Bank of America’s leadership has made a multi-year commitment to paying their employees well a centerpiece of their business strategy. Since 2017, BofA has led its peers in raising wages for its employees, outpacing most other banks and businesses in almost every other industry. In the last seven years, it has increased its starting wage by over $9 an hour, raising the salary for its full-time entry-level workers by more than $20,000 a year, with plans for even more raises in 2025.

This isn’t an altruistic handout – it’s a calculated business investment decision by CEO Brian Moynihan, one of the savviest corporate executives on Wall Street with a great team behind him. 

“Paying a competitive wage and offering great benefits attracts the best people, and when you have the best people, you can do your best work,” BofA Chief Human Resources Officer Sheri Bronstein said to Fox Business earlier this week, making the case that investing in higher wages leads to better business outcomes. It’s a strategy that many rival banks have already picked up on (including JPMorgan Chase, where CEO Jamie Dimon has been an outspoken advocate for raising the minimum wage), and one that leaders in other industries should take notice of as well.

As a former CEO and businessman who has run multi-billion dollar companies, my career is proof that Brian and Sheri are right, and that Bank of America’s strategy is an effective one. Years ago, as CEO of CareCentrix, a health care company with hundreds of employees around the country, I was faced with a challenge. The company was struggling, and investors were demanding I cut costs and lay off workers. But instead of following their advice, I decided to invest in our employees. 

I froze executive pay increases and used that money to more than double our minimum wage, increasing it from $7.25 to $15 an hour. It was a risk, but it ended up being the best financial decision I’ve ever made – that investment in our workers directly translated to significant business success. In the next several years, CareCentrix more than tripled in size and quadrupled in value before it was bought by Walgreens, in large part because of the excellent work done by employees who were able to perform better because they felt secure and motivated.

This came as a shock to many, but it shouldn’t have. A company’s employees are almost always its greatest asset. Their expertise and productivity are the foundation upon which success is built. When you treat your employees better, more often than not, your business does better. A 2019 London School of Economics paper found that higher employee satisfaction, which is largely influenced by compensation, is directly tied to lower turnover rates, higher productivity, higher customer satisfaction, and critically, overall business profitability.

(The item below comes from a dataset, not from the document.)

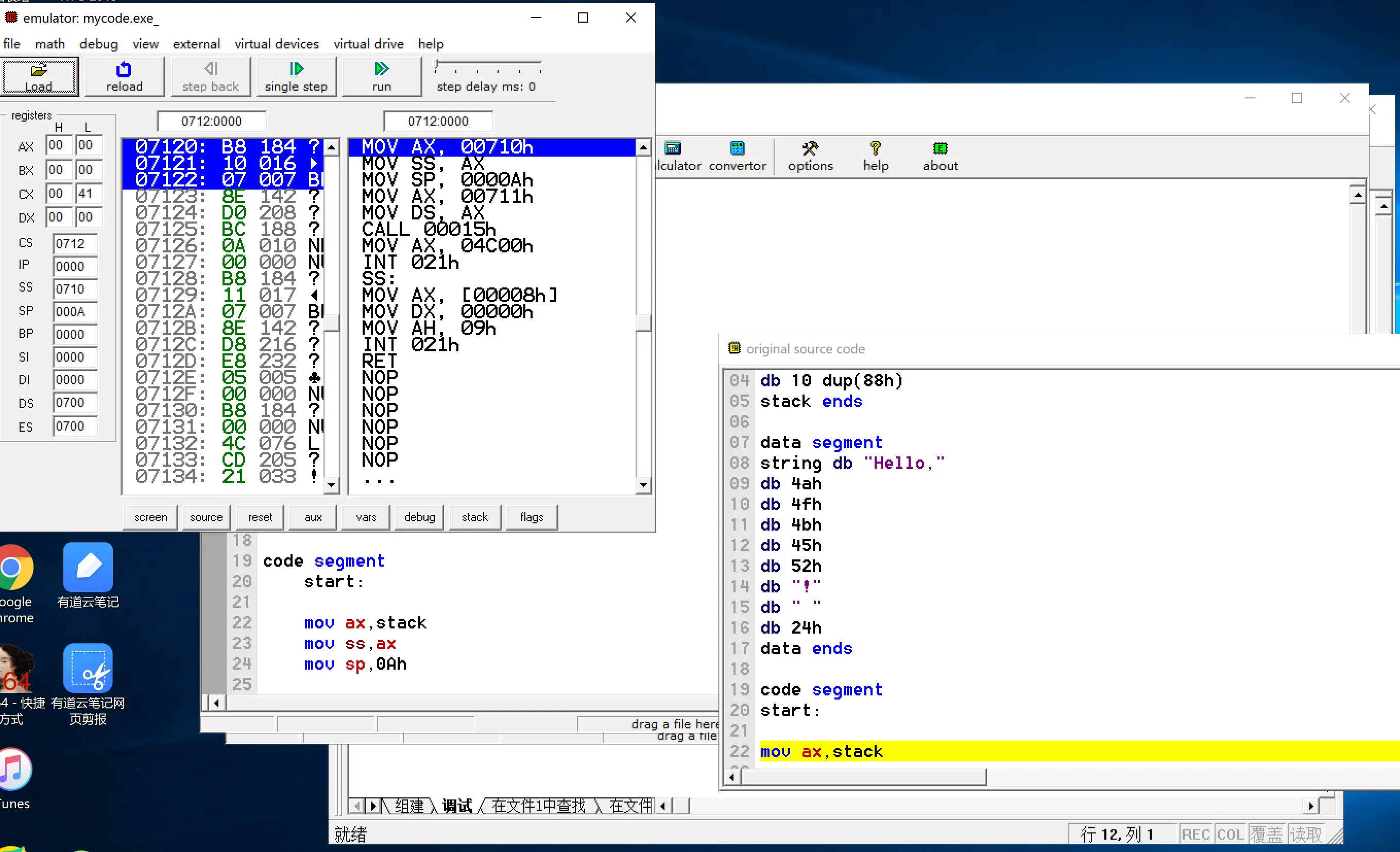The width and height of the screenshot is (1400, 852).
Task: Click the flags button
Action: (531, 517)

Likewise, the stock values of companies that are consistently listed on Fortune’s 100 Best Companies to Work For list have significantly outperformed their peers over the last twenty years. 

Too many executives ignore this data and think of low-wage workers as disposable cogs in their businesses, easily replaceable and not worth investing in. But they’re selling their workers, their businesses, and their investors short with that mindset. Paying high enough wages to attract and keep the best people might not be a quick and easy way to inflate your quarterly profits, but it’s one of the most effective ways to ensure consistent excellence at all levels of a business. It worked for me and CareCentrix, it’s working for Bank of America, and it’ll work for other businesses as well, as long as executives are smart enough to give it a shot.